Well, this is certainly timely. I work in a company where Macs are an incredibly rare sight. Managers used to use them back in the mid 90s, but by 1997 they were standardizing everyone on Windows. My manager at the time fought tooth and nail to keep her Mac, but nothing could stop the corporate march to support Redmond.
Thankfully, things were never that bleak in my group. We're one of the few teams in the company where every engineer has a PC for Office stuff AND a workstation in their office. I've had an SGI of some type on my desk for about 7 years, and have always used it about 80-90% of the time. I remember back in the day, I used to always say SGI was the Apple of the Unix world. And they were - Irix was far and away the most user friendly Unix back then. Of course, nowadays Apple is a full-fledged member of the Unix world, and SGI is struggling to survive. Oh how the mighty have fallen. But I digress...

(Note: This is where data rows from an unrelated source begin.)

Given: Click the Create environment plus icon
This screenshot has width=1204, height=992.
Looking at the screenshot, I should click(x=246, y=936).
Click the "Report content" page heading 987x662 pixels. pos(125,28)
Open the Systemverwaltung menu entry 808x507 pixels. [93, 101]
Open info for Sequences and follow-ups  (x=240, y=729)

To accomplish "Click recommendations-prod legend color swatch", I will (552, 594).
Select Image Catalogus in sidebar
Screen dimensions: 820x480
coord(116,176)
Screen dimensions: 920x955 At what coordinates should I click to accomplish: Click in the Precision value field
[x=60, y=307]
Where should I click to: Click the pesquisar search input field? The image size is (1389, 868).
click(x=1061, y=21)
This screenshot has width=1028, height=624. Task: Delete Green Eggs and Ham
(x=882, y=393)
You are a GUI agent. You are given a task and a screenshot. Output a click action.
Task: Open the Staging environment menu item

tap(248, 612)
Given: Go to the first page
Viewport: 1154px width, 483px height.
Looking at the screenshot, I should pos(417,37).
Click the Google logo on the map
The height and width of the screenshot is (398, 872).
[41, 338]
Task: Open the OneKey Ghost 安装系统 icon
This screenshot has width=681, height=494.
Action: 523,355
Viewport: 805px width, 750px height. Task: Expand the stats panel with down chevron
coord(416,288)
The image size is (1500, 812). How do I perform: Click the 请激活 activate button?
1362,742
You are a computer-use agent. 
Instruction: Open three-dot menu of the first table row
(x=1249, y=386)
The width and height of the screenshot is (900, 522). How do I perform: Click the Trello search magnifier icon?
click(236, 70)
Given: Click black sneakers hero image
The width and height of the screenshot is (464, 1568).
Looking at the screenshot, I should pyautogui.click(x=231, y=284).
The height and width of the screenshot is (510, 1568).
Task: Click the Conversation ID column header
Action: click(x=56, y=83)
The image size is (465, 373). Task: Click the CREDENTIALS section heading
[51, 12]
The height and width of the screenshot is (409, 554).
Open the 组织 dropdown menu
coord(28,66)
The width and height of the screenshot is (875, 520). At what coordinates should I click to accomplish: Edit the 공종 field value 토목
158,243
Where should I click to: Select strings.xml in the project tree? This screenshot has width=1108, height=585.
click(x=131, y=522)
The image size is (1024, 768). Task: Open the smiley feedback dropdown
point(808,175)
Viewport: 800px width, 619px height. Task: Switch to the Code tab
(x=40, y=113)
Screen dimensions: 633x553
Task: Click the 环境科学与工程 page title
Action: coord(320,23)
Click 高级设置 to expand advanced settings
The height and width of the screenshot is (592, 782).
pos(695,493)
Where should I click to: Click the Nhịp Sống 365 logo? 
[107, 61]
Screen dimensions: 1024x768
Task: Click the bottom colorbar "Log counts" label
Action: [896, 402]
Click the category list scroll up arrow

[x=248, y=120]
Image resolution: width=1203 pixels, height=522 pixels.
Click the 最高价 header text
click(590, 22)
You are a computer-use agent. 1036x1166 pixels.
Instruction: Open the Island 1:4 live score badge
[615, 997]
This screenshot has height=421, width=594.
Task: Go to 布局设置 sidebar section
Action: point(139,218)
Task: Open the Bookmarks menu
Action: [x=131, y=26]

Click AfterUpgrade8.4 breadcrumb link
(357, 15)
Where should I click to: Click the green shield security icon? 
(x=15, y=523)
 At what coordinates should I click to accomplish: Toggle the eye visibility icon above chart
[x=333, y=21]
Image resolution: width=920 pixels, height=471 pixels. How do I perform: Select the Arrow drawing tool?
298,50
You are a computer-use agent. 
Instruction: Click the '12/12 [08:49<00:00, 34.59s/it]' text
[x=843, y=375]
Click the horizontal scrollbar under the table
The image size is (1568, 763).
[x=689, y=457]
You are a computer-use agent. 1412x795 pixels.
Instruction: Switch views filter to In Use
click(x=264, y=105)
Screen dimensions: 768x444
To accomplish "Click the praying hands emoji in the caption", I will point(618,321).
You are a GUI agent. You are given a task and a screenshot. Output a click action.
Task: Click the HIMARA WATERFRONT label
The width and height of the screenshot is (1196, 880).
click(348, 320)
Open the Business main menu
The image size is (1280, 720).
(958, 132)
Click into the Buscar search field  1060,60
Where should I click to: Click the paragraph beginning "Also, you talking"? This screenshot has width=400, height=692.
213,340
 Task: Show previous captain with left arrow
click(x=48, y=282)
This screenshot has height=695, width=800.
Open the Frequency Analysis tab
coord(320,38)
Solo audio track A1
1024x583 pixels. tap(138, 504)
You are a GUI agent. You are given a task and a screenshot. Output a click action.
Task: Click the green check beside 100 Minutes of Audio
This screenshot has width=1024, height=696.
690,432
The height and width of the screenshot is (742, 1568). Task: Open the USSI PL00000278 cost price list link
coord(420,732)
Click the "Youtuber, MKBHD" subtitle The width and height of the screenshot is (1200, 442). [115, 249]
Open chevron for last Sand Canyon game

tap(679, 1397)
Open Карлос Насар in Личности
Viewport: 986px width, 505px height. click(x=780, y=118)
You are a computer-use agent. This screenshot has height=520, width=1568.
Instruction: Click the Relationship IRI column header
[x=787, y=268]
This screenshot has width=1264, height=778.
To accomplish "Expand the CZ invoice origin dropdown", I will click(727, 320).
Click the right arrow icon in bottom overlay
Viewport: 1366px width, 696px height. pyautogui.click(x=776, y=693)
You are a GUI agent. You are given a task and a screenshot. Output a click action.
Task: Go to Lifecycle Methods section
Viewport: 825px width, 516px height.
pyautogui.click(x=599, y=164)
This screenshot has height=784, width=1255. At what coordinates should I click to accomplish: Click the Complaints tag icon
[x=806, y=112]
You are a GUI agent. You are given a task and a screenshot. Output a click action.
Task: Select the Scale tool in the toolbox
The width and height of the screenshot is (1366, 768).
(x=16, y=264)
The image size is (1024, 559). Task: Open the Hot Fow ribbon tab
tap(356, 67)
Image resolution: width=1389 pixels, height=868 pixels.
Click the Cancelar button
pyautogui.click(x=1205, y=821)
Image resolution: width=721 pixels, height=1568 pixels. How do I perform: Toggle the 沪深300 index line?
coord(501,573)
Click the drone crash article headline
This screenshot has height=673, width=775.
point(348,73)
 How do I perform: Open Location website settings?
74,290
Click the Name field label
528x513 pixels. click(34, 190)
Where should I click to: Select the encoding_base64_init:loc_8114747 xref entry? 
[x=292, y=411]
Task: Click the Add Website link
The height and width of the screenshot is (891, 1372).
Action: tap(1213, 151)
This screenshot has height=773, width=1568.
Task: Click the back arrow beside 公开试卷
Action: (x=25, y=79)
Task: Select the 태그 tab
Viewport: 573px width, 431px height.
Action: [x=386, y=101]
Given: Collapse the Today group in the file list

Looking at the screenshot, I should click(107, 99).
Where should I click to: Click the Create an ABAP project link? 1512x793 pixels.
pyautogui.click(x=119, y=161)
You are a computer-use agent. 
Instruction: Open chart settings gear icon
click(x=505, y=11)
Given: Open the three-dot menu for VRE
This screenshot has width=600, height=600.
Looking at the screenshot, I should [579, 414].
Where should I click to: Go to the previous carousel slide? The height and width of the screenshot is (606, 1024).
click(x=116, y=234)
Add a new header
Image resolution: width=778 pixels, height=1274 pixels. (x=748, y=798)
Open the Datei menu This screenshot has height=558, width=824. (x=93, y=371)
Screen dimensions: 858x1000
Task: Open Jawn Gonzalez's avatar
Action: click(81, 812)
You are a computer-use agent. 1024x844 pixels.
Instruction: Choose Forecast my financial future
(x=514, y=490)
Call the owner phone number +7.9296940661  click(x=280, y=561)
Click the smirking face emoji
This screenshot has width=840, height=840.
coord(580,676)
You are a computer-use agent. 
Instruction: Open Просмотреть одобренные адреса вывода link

So we do our real work on Suns and SGIs. My last big purchase of new workstations was back in 2000, spending about $100k on 10 machines. If only OS X had been more mature when I had that money to spend, we could have saved thousands AND gotten more machines, AND they probably would have been faster for a lot of our tasks (not all, but probably a majority). As soon as I realized that (which happened about the time I got my G4/733 at home, my first OS X capable Mac), I looked for any way to get a Mac on my desk -- I would instantly trade my SGI and the mobility of my PC laptop for a nice PowerMac. With MS Office + my scientific apps, it can do everything I do in just one machine. But in a company that doesn't buy Macs, that's hard to justify.
A few months ago, I talked my current team lead into buying a Mac for home -- he went for a 17" PowerBook and absolutely loves it. So now he's totally on board with the idea of getting some Macs in our lab. We desperately need a fileserver with a good TB or more of space, which will place nice with our Unix machines and PCs. Oh, and it has to be comparatively cheap, unlike most offerings from Sun and SGI. Just today we were talking about this and I mentioned Xserve RAID, so he tells me to go price some configurations. We got some ballpark numbers and will submit them for funding approval fairly soon -- but without specifying the vendor. If we wait until submitting the actual purchase order, we should be able to sneak it in. And when management sees how much we'll have saved, they ought to be congratulating us.
So now, here's hoping that Apple gets G5 Xserves fairly soon that play nice with Xserve RAID. And by that time, maybe we can sneak in a G5 PowerMac or two to replace some aging SGIs and our PCs...
I'll definitely have to try to get in touch with this enterprise sales group when it comes time to buy.